● Exercise details
Count the lines in the entries below that contain the string "should", treating uppercase and lowercase as different, and give only the number.

Begin Data to use

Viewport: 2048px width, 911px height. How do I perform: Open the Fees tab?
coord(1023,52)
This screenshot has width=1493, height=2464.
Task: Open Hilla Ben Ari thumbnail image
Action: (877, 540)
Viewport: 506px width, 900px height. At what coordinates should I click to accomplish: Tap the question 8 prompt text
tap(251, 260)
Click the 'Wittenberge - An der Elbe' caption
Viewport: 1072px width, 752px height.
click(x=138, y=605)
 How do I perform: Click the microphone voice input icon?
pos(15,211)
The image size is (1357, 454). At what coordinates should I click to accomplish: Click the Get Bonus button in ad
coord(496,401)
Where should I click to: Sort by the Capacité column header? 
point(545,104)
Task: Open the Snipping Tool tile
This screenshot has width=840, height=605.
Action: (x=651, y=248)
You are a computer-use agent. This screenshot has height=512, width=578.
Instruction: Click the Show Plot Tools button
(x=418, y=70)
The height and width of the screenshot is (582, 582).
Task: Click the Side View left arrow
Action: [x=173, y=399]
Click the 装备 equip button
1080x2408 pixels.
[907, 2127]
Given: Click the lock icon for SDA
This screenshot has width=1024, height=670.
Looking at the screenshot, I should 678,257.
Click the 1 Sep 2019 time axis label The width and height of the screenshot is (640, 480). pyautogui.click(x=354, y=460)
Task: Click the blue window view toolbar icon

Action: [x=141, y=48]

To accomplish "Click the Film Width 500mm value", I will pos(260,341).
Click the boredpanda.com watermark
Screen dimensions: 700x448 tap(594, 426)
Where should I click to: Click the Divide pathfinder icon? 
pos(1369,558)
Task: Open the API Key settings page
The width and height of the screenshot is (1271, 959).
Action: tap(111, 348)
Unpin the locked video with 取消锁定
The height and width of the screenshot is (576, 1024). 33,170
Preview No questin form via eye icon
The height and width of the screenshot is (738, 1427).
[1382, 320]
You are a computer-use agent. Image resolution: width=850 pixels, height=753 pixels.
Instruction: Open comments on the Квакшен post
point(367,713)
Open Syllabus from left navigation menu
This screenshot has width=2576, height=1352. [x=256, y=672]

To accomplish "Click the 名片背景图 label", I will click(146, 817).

End Data to use

● Answer for this exercise
5